In terms of trade relationships, Beijing is the biggest partner of Islamabad, and the business between the two countries equals $13.3 billion, which is 43 per cent of the total regional trade of Pakistan. The US is second on the list, with a 17 per cent stake in our business sector, and the trade between the two countries is worth $5.6 billion. Indonesia, India and Japan are other big business partners of Pakistan, the report noted.
Cultural influence of Pakistan is most evident in India, Lowy Institute highlighted. 59 per cent of Google searchers in the country indicate interest in India, and almost 18 per cent of Pakistanis express a desire to travel to India. The United States is second on this indicator too, as tourism and student exchange programmes form the basis of the cultural links between Islamabad and Washington. Australia, Malaysia and China also have cultural ties to Pakistan.
The defence networks of Pakistan are mainly based in the United States and China, the report maintained. Pakistan and US have a security pact and fight together in wars, according to Lowy Institute. The countries conducted 11 joint military exercises in the last five years, and are engaged in arms transfers too.

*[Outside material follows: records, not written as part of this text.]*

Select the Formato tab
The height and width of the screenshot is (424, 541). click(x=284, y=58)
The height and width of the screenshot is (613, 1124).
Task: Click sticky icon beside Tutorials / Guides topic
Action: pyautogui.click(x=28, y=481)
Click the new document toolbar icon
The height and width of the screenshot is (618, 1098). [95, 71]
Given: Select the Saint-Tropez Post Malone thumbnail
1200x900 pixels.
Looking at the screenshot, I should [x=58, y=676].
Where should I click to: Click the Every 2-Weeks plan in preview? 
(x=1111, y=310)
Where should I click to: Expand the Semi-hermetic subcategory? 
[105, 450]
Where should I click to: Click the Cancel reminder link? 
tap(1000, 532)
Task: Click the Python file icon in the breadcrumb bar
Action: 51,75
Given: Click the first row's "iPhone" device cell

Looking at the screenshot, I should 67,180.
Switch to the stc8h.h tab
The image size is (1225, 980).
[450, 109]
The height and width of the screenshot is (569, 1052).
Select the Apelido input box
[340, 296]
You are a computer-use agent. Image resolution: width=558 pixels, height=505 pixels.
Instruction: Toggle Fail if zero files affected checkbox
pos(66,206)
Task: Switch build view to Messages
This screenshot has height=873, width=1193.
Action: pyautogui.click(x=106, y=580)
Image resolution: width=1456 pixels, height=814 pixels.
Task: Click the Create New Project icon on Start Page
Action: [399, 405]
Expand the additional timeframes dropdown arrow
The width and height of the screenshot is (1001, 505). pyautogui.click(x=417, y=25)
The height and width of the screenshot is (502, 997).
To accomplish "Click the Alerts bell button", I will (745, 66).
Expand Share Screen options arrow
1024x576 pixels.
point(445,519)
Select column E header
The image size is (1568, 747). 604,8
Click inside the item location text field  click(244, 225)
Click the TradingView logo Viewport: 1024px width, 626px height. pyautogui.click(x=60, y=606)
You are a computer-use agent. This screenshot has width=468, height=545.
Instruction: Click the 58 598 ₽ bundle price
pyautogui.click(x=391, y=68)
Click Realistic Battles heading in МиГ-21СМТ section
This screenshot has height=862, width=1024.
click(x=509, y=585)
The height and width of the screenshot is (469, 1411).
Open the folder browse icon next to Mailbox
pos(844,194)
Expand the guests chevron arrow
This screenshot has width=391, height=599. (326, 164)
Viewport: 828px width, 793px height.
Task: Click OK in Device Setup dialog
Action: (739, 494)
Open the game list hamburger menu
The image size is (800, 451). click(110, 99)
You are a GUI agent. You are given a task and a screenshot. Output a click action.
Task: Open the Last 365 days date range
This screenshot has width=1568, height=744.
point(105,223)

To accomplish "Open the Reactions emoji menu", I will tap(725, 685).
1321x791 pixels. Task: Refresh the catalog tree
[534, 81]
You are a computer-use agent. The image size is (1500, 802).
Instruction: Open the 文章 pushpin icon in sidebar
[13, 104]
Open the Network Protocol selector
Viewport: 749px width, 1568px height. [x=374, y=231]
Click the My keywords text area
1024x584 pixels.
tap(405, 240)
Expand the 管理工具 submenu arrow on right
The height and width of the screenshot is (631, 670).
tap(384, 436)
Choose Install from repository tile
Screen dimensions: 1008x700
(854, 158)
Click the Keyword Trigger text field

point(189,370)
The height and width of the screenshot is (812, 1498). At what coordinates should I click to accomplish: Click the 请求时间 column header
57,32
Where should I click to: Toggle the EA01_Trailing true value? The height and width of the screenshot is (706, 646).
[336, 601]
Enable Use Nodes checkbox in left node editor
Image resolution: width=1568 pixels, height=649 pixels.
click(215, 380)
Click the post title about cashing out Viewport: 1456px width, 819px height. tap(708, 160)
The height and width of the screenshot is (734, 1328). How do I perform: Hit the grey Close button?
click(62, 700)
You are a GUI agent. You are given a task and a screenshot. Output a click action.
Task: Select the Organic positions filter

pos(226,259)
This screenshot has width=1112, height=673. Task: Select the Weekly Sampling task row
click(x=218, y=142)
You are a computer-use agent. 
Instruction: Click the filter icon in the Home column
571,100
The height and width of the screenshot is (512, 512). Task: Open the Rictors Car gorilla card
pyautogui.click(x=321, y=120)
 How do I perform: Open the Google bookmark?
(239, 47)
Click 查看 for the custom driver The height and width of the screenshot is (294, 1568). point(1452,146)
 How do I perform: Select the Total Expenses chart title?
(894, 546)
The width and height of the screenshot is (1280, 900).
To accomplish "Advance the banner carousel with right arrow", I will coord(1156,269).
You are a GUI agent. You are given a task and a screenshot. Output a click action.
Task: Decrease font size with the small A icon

Beijing and Islamabad, although strong defence partners, have not fought any wars together, but have held 7 joint military exercises in the last five years and exchanged more than $3 billion worth of weapons. Australia and New Zealand are minor defence partners to Pakistan.
The report drew important conclusions about power dynamics in Asia, and maintained that the United States is the most influential external actor in the region. It has a ten-point lead over China on the overall power ranking, and has an elaborate network of military alliances in the heart of Asia which China has not yet matched.
In addition, cultural influences from the West, especially in terms of news and media consumption, and academic collaboration, further strengthen the position of Washington as a key player in Asia.
In terms of economic relations, however, the Chinese are overtaking the United States and emerging as the second most important superpower in the Asia-Pacific. China is also ahead of the US in terms of diplomatic clout and future trends, and by 2030, China’s GDP is forecast to be almost twice the size as that of the United States at purchasing power parity.
Japan and India are identified as major powers in Asia by Lowy Institute, and are also called the ‘cultural powerhouses’ of the region. Interestingly, Russia, North Korea and Taiwan are only ‘middle powers’ in Asia, while Singapore, Australia and South Korea are ‘over-performers’ in terms of projecting their power as sovereign states, Lowy Institute outlined.
Overall, as a new world order takes shape and power shifts eastward, it is estimated that by 2025, two-thirds of the world’s population will live in Asia, compared with just over a tenth in the West, the report concluded.